● What to produce
Scan the material below for the string "Task". Report every line that has it.

● Record excerpts
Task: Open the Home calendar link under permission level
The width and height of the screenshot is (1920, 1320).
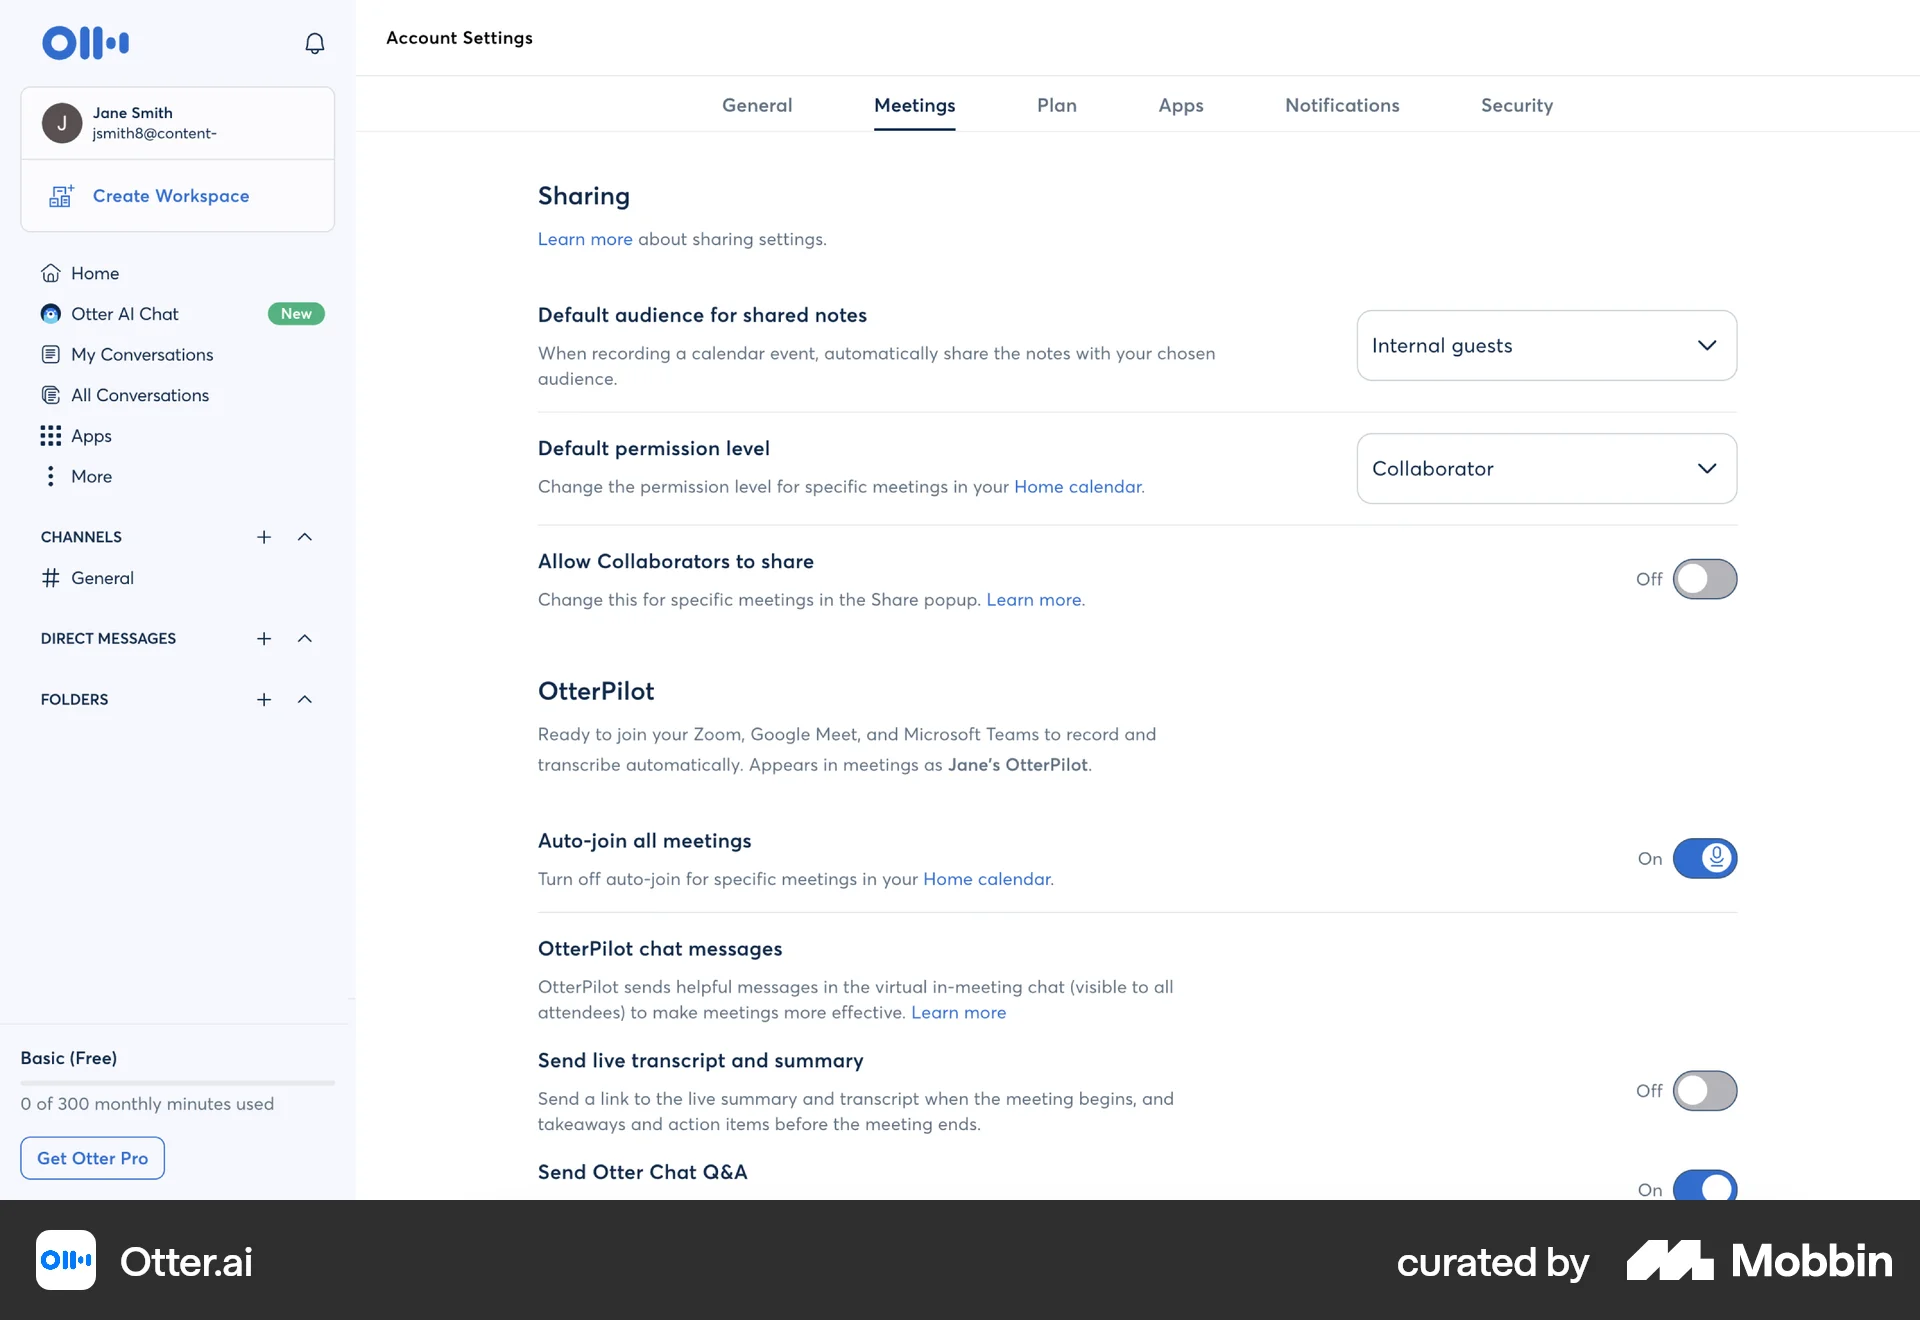Action: coord(1077,487)
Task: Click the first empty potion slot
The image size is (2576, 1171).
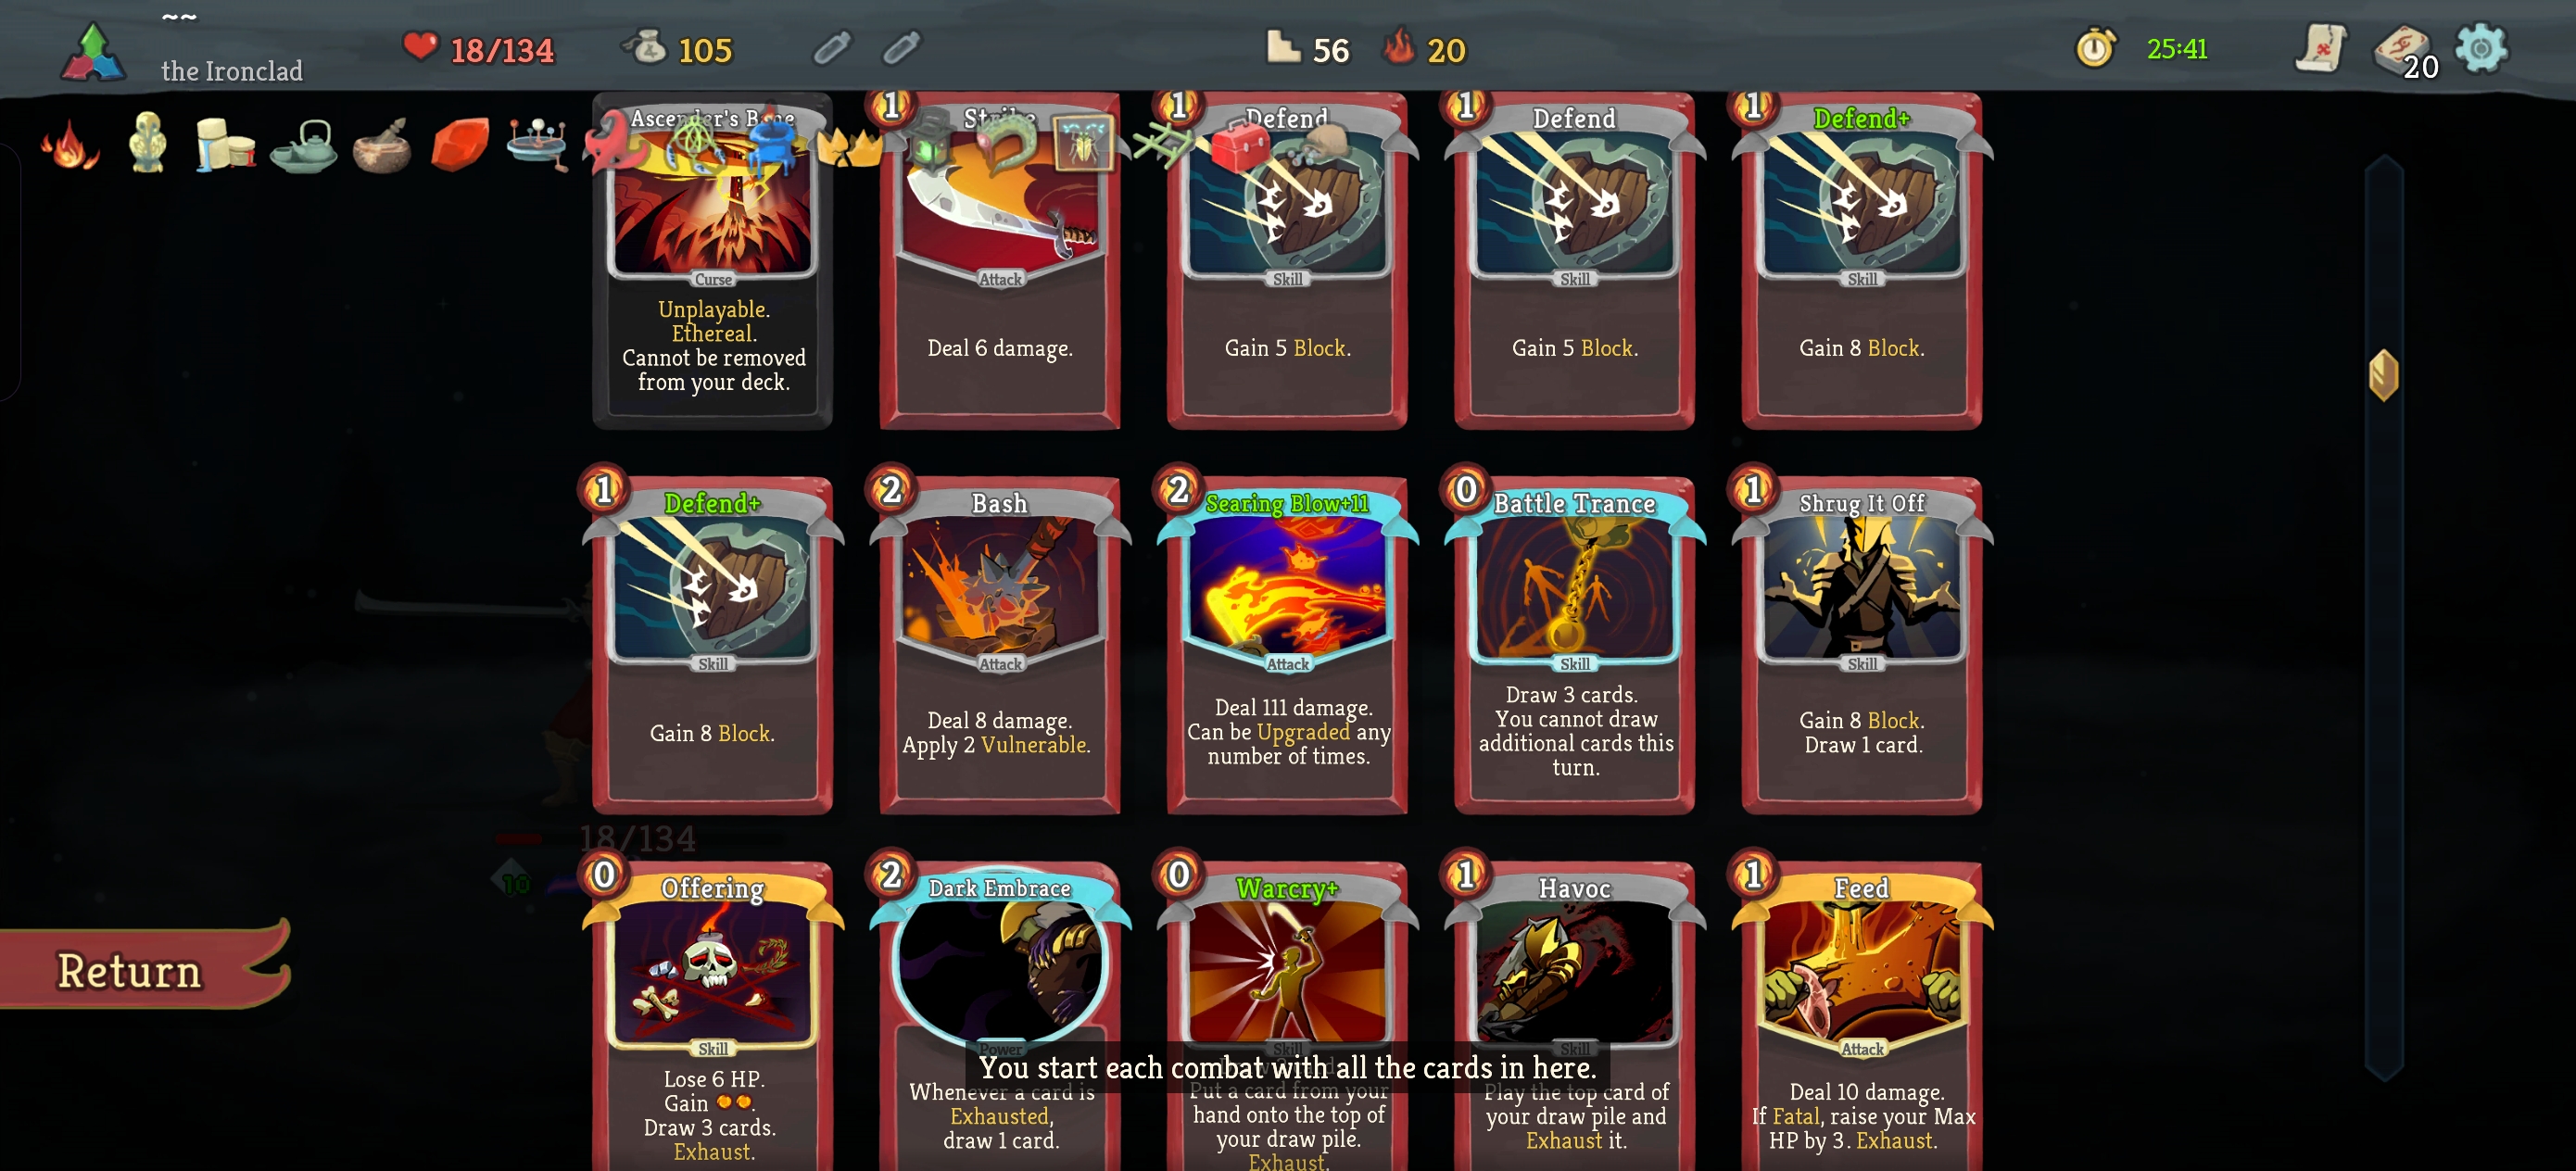Action: [832, 48]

● Solved exercise
Task: Open the Home calendar link under permission level
Task: Click the first empty potion slot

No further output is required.